Затем участок пути, на котором в истории воровки фруктов не происходило – как звучала старая формула? – ничего «достойного рассказа» или, во всяком случае, ничего такого, что, происходя, само собой складывалось в рассказ. Но разве до сих пор события рассказывались сами по себе? Нет. А следующие далее события, они будут рассказываться сами по себе? Нет, нет и нет. События, о которых рассказывается здесь в этой истории, становятся таковыми только благодаря рассказчику. Без него не обойтись. Я, читатель, как-нибудь переживу без историй, которые рассказываются сами по себе.
Вот так, двигаясь по расширяющейся спирали, воровка фруктов приблизилась неспешно к северо-восточной окраине плато, у подножия которого, возле крутого склона, располагался Шомон, единственный город в пикардийской части Вексена. На узкой дороге, шедшей по кромке плато, очень мало машин, но зато все они неслись на бешеной скорости, как будто они преследовали кого-то или, наоборот, сами спасались от преследования. Они производили впечатление гораздо более быстрых, чем самолеты в небе, которых при этом было значительно больше и которые стартовали один за другим из находившегося поблизости, если смотреть по прямой, аэропорта в Бове, специализировавшегося на полетах в туристические места и в дальние страны, не охваченные крупными аэропортами и большими авиакомпаниями. На протяжении какого-то времени, между деревней Лианкур-Сен-Пьер и хутором Ле Вивре, взгляду открывалась панорама, к северо-востоку от кромки плато, далеко за пределами Бове с его собором и аэропортом. Она остановилась на обочине, и ей представилось, будто она, через все границы Европы, видит совсем другое пространство, и перед ее взором потом действительно предстал Урал, а за ним вся Сибирь; и ни единого самолета не было там теперь в вышине, только сибирский орел, орлан-белохвост. Никаких металлических крыльев, направляющих корпус вниз или вверх над горизонтом земли, но гигантский размах совсем других крыльев, не сопоставимый ни с каким другим. Приблизившись, орел, однако, снова превратился в самолет, скорее мелкий по своим размерам, но зато пилот, там наверху, явно приметил ее и теперь смотрел на нее, исключительно на нее, молодую женщину, стоявшую внизу и не сводившую глаз с его машины: он помахал ей крыльями, сначала левым, потом правым, и пусть это было опять только в ее воображении.

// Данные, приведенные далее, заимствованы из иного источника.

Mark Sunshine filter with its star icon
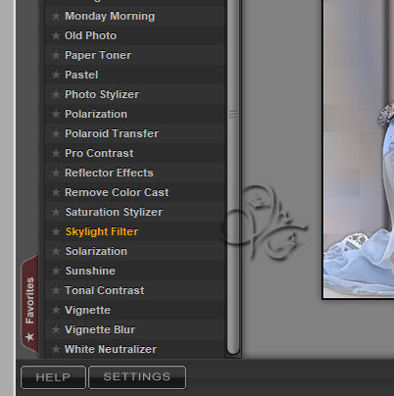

Какой покатой была эта дорога, шедшая по кромке плато, как и вообще все здешние мелкие дороги. Если не было машин, она шагала посередине, по самому «хребту» покатости, и это напоминало балансирование при ходьбе, если не по канату, то по спортивному буму. Она непроизвольно подумала о старике-отце и представила себе, как он в то же самое время, – недалеко от того места, где находилась она, так ей, по крайней мере, представлялось, – плутает, при этом весьма довольный, по ниве, – любая местность была для него нивой, – спотыкаясь, запинаясь, оступаясь (так ей это виделось). С давних пор она в своем воображении становилась свидетельницей жизни своих ближних, в момент их отсутствия, наблюдая за тем, как они спят, идут или чистят зубы, завязывают шнурки на ботинках, крутят ручку радиоприемника, и чем дальше от нее были мать, отец и брат, чем более недосягаемыми, недоступными для связи по телефону или какой-то иной связи, тем более осязаемым было их присутствие в ее, удаленном от них, представлении, – такая вот непроизвольная игра, которая, впрочем, могла смениться страхами и тревогами за них.